GAO finds CFPB still struggles with discrimination, provided misleading info

Some 25 percent of the Consumer Financial Protection Bureau’s African-American, Asian and female employees reported continued discrimination at the bureau, according to the Government Accountability Office.

Some 25 percent of the Consumer Financial Protection Bureau’s African-American, Asian and female employees reported continued discrimination at the bureau, according to the Government Accountability Office. The GAO reported the results of a survey of more than 60 percent of the bureau’s employees on June 20.

The “survey results indicate that employees in some parts of the bureau and in some demographic groups continued to have heightened concerns about unfair treatment, retaliation for raising issues, accountability, and other matters,” GAO said in the report.

While some 85 percent of those polled said their supervisor treated them fairly, more than 30 percent disagreed with the statement that a culture of accountability exists for all employees. Some 33 percent disagreed that success at the CFPB is based more on merit than personal connections or favoritism.

More than 25 percent of CFPB staff said they could not raise concerns or file a complaint without fearing reprisal from a manager. And 23 survey respondents, out of 45 who reported experience with the agency’s equal employment opportunity complaint process, disagreed with the statement that the Office of Civil Rights was a neutral party.

The CFPB went before Congress for a series of hearings in 2014, during which CFPB employees leveled allegations of discrimination and retaliation. At the time, employees also complained in the bureau’s internal survey that bureau managers demonstrated elitism, favoritism, discrimination and a lack of respect.

GAO survey findings came on the heels of another GAO report, published June 20, chiding CFPB management for misstating the allocation of resources for property, equipment and software in the bureau’s financial statements.

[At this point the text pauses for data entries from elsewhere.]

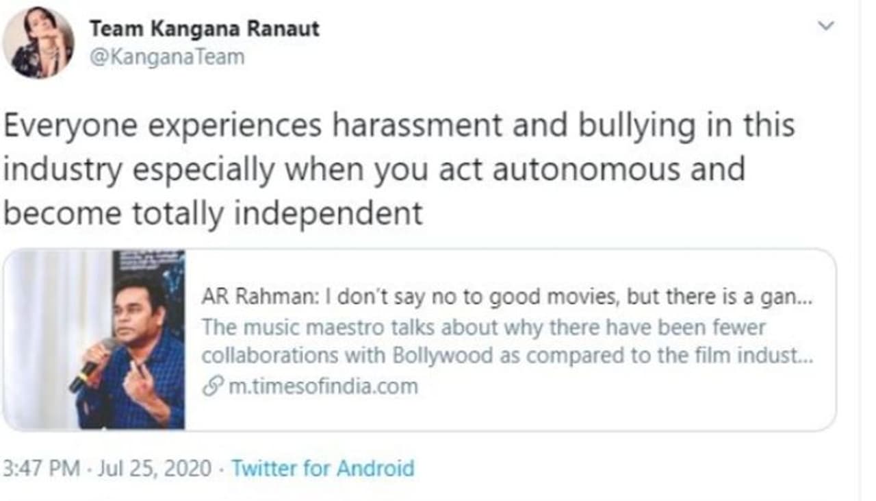Click the @KanganaTeam handle
The height and width of the screenshot is (501, 876).
click(x=167, y=56)
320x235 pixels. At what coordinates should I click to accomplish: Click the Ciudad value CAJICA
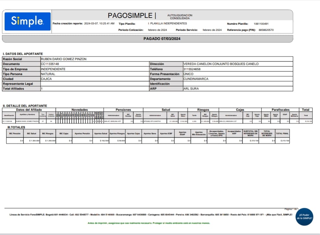pos(46,79)
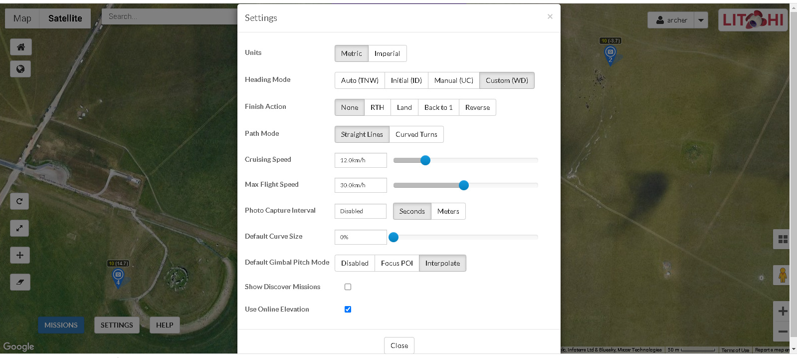Click the Cruising Speed slider handle
Viewport: 797px width, 358px height.
tap(425, 160)
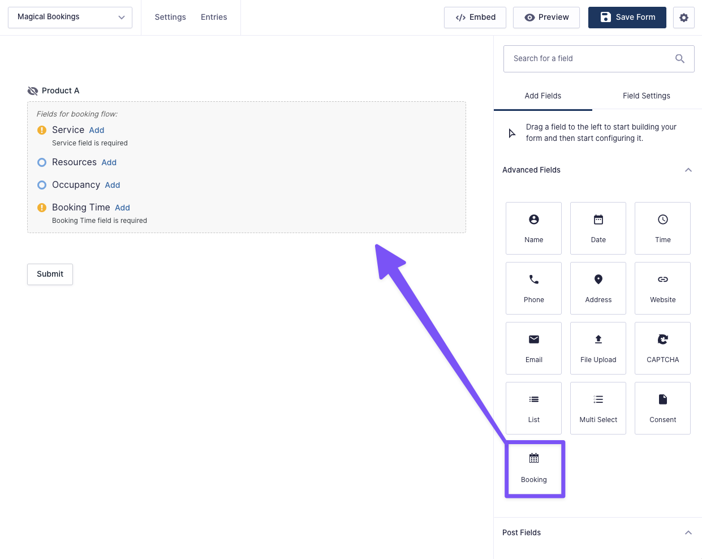
Task: Click the Booking field tile
Action: (x=534, y=468)
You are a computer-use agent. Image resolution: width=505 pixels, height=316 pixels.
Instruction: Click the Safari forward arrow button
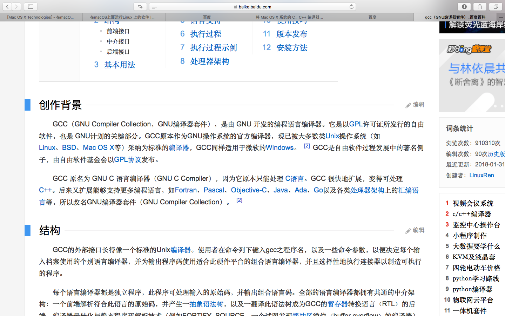click(x=16, y=7)
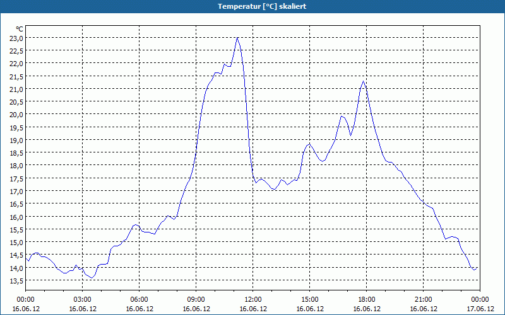Screen dimensions: 505x315
Task: Click the 23,0 y-axis label
Action: [17, 38]
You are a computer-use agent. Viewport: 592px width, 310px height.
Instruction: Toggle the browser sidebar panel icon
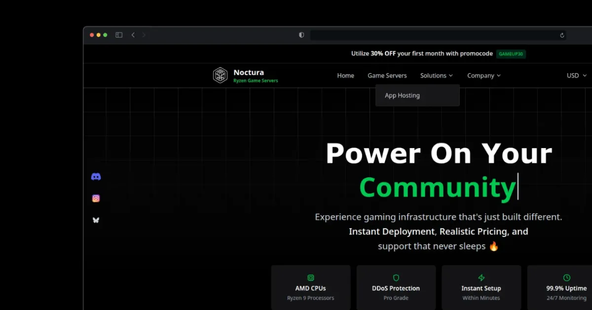click(119, 35)
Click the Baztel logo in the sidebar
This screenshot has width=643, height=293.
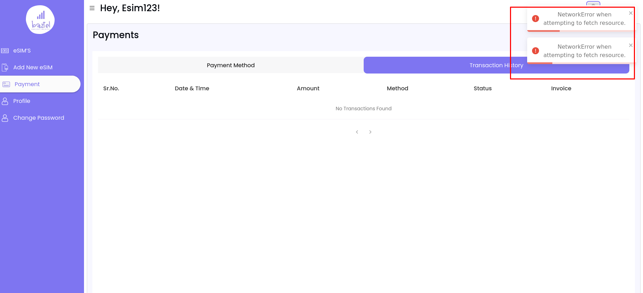coord(40,20)
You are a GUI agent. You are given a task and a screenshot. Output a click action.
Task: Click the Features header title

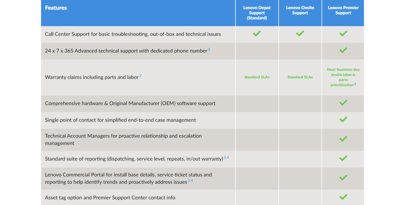point(56,8)
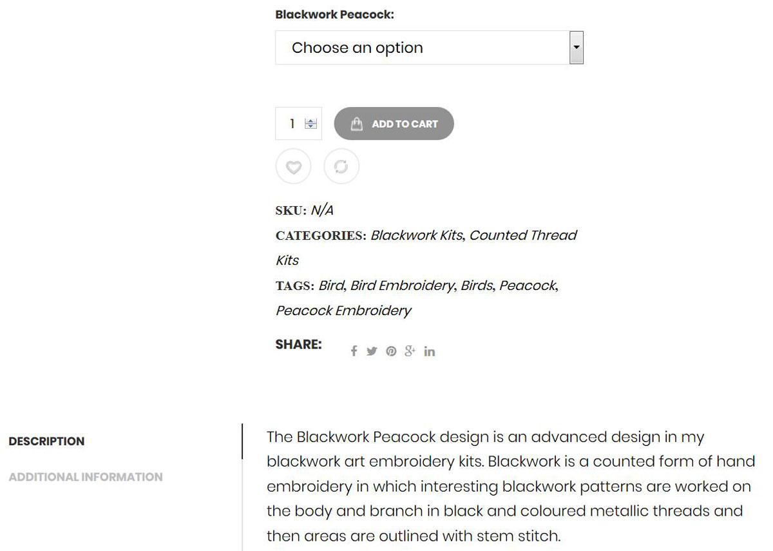The width and height of the screenshot is (773, 551).
Task: Open the Additional Information tab
Action: 86,477
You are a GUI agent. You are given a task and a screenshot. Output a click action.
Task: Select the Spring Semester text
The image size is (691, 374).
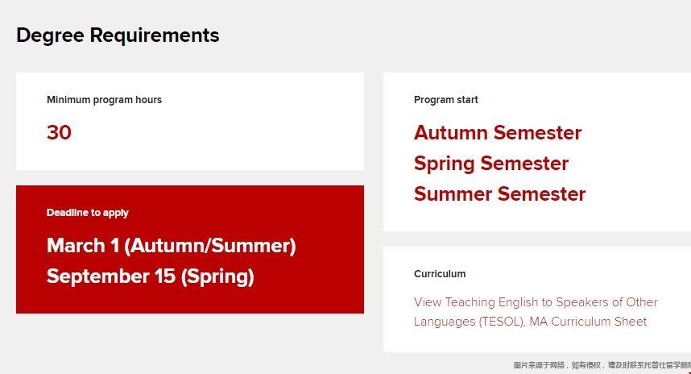click(491, 164)
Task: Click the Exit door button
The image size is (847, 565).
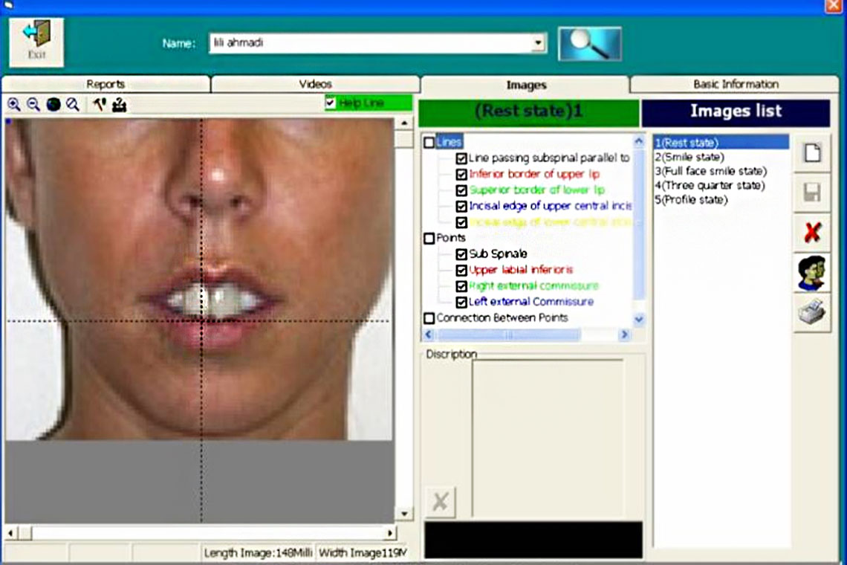Action: point(36,42)
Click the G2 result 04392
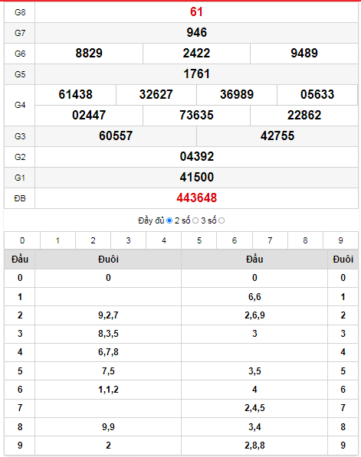Screen dimensions: 361x457 click(x=197, y=157)
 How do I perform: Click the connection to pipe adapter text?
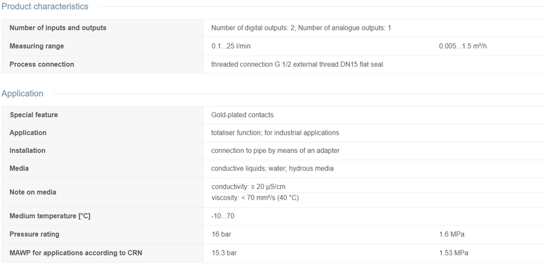tap(275, 151)
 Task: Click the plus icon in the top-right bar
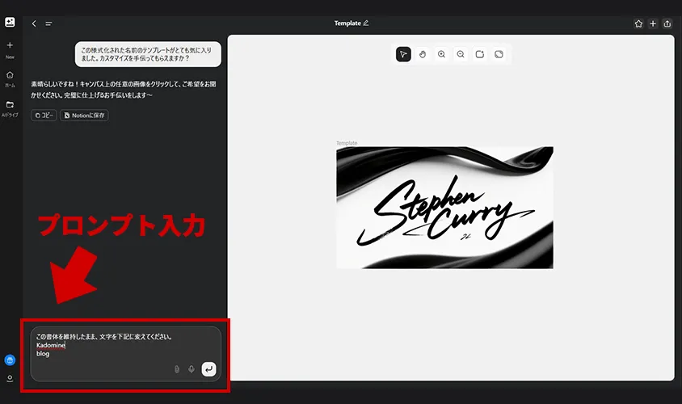pyautogui.click(x=653, y=23)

The bureau’s misstatement of its expenditure on property, equipment and software corresponded with a period of increased spending in that category. Expenditures on property, equipment and software increased by more than 23 percent at the bureau in 2015, to more than $57 million, up from $46.2 million in 2014, GAO reported in November 2015

The lack of proper internal accounting controls “could prevent management from making informed decisions about the allocation of resources on a quarterly basis,” GAO said. It added that poor accounting could lead the bureau to “provide misleading information to the users of the financial statements about CFPB’s financial position.”